Background The objective of this study was to assess the safety, dose-limiting toxicities (DLTs), maximum tolerated dose (MTD), pharmacokinetics, and anti-tumor efficacy of CKD-581, a novel pan-histone deacetylase inhibitor, in patients with lymphoma or multiple myeloma (MM) refractory to standard therapy. Methods In this phase I study, CKD-581 was intravenously administered on days 1, 8, and 15 of a 28-daycycle. A standard 3+3 cohort design was used to determine the MTD. Acetylated histones H3 and H4 in peripheral blood mononuclear cells were measured for pharmacodynamic assessment in a subpopulation of patients.
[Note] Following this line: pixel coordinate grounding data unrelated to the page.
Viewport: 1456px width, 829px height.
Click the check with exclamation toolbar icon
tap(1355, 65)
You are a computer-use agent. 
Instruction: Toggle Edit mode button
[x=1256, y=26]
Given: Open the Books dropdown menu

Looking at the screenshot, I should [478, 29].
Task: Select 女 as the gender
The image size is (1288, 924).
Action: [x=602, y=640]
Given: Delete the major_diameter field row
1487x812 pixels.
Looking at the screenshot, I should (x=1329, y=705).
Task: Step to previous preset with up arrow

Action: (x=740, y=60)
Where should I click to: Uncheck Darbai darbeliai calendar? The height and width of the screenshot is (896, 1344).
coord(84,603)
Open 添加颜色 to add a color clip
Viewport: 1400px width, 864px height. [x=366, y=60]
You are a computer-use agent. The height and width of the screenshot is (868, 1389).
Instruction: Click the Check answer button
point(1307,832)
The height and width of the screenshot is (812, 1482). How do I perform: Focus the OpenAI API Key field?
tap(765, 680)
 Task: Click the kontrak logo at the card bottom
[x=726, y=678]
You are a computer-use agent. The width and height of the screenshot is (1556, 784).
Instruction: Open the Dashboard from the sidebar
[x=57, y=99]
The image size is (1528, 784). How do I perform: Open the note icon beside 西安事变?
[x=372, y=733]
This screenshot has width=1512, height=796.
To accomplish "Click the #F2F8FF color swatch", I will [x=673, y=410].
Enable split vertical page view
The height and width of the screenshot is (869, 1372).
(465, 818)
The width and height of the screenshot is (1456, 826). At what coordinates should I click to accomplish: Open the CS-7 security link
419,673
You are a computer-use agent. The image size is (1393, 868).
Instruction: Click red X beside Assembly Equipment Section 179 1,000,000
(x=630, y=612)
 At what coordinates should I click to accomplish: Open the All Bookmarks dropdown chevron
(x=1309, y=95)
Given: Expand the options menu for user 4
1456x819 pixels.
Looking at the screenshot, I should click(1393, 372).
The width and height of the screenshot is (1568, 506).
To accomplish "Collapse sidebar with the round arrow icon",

Results Thirty-nine patients were treated with CKD-581 at 9 dose levels from 10mg/m(2) to 210mg/m(2). The DLTs were grade 3 neutropenia that delayed the treatment for >2weeks (one patient at a dose of 50mg/m(2)) and grade 4 thrombocytopenia (two patients at a dose of 210mg/m(2)). The MTD of CKD-581 was 160 mg/m(2). The most common grade 3/4 treatment-related adverse events were thrombocytopenia (n=5, 12.8%) and neutropenia (n=2, 5.1%). The peak concentration and area under the curve values for CKD-581 increased in proportion to the dose, indicating linear pharmacokinetics. A partial response was observed in 2 patients (5.6%), and stable disease was observed in 16 (44.4%) patients. In the pharmacodynamic evaluation, acetylation of H3 and H4 was observed at all doses of 50mg/m(2). Conclusion CKD-581 was well tolerated by the patients with lymphoma or MM refractory to standard therapy. It exhibited dose-proportional pharmacokinetics and modest anti-tumor efficacy.